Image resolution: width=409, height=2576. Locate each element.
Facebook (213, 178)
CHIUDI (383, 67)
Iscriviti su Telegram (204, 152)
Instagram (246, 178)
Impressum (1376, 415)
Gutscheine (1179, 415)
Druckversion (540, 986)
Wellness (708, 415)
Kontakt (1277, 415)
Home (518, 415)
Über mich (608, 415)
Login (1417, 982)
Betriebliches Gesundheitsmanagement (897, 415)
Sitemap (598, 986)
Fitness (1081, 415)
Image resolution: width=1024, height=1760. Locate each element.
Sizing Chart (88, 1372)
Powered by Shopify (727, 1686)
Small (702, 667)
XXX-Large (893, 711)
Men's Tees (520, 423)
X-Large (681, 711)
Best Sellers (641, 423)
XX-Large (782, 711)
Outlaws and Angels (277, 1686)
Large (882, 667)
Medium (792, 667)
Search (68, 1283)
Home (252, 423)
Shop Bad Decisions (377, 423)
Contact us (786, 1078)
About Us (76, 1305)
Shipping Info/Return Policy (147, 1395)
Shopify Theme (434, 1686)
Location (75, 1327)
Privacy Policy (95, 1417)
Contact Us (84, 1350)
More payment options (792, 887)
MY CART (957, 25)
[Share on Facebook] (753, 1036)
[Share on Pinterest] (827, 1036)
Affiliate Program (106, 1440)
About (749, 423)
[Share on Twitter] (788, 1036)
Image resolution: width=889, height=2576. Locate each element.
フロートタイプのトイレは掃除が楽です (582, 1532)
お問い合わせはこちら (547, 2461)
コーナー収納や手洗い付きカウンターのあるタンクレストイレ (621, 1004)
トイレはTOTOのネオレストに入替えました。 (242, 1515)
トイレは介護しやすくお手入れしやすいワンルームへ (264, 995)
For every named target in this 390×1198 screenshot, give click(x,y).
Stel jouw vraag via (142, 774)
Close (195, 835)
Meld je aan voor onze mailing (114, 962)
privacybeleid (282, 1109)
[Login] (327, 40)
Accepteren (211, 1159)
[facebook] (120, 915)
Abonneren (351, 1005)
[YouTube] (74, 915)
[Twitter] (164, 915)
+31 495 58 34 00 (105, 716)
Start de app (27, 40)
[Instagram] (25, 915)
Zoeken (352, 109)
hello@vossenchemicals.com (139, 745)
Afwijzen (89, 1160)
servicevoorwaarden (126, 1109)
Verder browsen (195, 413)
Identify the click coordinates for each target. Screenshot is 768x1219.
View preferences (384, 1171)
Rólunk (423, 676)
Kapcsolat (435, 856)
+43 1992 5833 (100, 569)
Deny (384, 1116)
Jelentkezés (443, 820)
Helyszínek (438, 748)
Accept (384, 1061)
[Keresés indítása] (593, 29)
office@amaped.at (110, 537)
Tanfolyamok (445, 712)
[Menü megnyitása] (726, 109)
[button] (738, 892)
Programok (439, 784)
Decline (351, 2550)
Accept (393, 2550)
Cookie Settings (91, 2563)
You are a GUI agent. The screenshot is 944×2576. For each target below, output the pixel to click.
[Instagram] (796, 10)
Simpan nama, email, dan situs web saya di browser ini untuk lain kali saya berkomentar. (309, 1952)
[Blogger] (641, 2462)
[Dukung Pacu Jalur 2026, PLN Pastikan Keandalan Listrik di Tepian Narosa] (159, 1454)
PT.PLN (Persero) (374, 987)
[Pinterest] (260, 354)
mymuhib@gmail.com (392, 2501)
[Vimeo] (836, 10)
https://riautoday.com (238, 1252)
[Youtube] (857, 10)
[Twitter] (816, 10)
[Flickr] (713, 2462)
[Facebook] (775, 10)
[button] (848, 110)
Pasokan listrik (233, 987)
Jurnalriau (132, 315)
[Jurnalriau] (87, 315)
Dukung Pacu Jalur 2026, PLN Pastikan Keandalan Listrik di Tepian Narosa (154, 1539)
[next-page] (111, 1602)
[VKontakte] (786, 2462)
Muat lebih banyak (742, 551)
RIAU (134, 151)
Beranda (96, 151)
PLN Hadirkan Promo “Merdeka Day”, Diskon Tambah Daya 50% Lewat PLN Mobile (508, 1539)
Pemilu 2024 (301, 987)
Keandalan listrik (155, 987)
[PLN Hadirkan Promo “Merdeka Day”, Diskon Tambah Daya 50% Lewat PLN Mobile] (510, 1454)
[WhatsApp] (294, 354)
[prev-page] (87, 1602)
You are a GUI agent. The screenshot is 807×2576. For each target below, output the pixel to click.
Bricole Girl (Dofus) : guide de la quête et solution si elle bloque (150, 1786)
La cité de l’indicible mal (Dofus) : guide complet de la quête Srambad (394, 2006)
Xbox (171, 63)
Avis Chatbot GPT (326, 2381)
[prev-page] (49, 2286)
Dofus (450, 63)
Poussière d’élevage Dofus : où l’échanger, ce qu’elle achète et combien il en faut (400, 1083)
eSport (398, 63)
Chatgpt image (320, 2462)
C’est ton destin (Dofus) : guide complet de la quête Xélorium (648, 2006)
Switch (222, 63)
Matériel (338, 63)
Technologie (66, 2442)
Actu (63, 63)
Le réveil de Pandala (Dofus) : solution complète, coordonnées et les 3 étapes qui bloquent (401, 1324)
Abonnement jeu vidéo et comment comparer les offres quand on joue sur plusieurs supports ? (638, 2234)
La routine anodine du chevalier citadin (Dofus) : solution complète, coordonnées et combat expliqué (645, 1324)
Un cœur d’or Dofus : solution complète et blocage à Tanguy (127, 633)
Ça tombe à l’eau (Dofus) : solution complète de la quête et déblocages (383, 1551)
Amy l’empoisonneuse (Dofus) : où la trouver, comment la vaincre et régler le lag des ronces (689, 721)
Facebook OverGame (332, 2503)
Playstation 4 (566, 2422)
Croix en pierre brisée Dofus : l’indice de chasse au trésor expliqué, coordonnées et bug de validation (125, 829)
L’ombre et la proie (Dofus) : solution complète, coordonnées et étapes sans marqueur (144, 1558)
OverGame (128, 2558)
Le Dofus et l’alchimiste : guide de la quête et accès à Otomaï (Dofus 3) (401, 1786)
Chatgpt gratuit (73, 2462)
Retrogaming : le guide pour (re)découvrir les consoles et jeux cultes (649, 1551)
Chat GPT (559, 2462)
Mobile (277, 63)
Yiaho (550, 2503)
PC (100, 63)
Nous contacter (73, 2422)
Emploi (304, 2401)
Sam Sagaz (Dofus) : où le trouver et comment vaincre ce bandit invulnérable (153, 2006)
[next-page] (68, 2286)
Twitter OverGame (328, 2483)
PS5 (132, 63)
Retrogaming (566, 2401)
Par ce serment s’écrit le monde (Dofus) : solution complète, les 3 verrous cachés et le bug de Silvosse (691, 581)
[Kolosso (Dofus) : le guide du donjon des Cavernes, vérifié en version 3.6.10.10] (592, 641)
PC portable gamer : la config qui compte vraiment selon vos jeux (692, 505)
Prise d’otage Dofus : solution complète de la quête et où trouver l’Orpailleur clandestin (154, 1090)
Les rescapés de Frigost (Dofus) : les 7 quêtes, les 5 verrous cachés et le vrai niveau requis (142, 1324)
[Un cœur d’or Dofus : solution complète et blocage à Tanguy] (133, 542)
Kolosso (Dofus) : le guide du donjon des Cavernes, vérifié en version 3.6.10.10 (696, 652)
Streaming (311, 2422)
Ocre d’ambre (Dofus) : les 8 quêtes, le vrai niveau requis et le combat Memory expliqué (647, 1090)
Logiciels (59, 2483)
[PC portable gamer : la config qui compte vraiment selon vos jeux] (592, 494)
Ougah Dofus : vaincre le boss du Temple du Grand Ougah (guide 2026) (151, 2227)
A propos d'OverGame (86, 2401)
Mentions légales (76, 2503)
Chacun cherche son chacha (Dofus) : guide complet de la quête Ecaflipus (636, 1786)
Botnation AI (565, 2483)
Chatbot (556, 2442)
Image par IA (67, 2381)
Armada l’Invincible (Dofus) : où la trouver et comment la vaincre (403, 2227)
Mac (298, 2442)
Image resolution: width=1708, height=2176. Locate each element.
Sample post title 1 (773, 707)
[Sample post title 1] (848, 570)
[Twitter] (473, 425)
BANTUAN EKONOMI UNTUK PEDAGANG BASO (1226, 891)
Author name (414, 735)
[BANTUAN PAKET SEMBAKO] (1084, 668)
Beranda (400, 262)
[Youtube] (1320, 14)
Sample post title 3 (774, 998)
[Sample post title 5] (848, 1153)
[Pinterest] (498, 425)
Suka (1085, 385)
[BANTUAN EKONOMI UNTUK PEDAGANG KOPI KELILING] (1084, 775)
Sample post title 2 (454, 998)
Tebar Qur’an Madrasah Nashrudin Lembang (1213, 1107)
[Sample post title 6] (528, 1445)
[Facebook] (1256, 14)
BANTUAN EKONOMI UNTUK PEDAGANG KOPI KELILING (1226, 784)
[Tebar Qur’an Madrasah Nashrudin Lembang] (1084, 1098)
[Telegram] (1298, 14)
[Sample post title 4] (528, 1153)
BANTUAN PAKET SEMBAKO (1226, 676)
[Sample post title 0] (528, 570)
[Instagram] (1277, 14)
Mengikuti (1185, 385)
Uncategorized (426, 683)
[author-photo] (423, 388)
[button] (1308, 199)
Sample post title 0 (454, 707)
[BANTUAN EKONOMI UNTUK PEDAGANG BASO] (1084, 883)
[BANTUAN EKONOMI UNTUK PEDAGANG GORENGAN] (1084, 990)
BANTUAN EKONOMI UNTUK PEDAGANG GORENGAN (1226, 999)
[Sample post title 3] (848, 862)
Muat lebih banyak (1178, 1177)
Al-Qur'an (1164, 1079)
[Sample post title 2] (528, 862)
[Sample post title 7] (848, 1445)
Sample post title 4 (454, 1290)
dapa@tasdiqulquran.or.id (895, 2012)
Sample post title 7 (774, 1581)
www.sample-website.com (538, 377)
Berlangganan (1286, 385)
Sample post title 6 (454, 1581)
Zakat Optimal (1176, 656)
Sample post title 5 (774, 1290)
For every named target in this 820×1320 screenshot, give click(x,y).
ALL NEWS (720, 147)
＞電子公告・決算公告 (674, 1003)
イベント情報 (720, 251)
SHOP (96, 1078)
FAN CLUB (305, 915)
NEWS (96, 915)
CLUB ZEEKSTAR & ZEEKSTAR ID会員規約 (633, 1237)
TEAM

********************

## What to do
Using the data above, repeat exactly the lines that begin at the line with "Close (195, 835)" and end at the line with "[Pinterest] (260, 354)", both ends included.

## Task answer
Close (195, 835)
Meld je aan voor onze mailing (114, 962)
privacybeleid (282, 1109)
[Login] (327, 40)
Accepteren (211, 1159)
[facebook] (120, 915)
Abonneren (351, 1005)
[YouTube] (74, 915)
[Twitter] (164, 915)
+31 495 58 34 00 (105, 716)
Start de app (27, 40)
[Instagram] (25, 915)
Zoeken (352, 109)
hello@vossenchemicals.com (139, 745)
Afwijzen (89, 1160)
servicevoorwaarden (126, 1109)
Verder browsen (195, 413)
Identify the click coordinates for each target. Screenshot is 768x1219.
View preferences (384, 1171)
Rólunk (423, 676)
Kapcsolat (435, 856)
+43 1992 5833 (100, 569)
Deny (384, 1116)
Jelentkezés (443, 820)
Helyszínek (438, 748)
Accept (384, 1061)
[Keresés indítása] (593, 29)
office@amaped.at (110, 537)
Tanfolyamok (445, 712)
[Menü megnyitása] (726, 109)
[button] (738, 892)
Programok (439, 784)
Decline (351, 2550)
Accept (393, 2550)
Cookie Settings (91, 2563)
You are a GUI agent. The screenshot is 944×2576. For each target below, output the pixel to click.
[Instagram] (796, 10)
Simpan nama, email, dan situs web saya di browser ini untuk lain kali saya berkomentar. (309, 1952)
[Blogger] (641, 2462)
[Dukung Pacu Jalur 2026, PLN Pastikan Keandalan Listrik di Tepian Narosa] (159, 1454)
PT.PLN (Persero) (374, 987)
[Pinterest] (260, 354)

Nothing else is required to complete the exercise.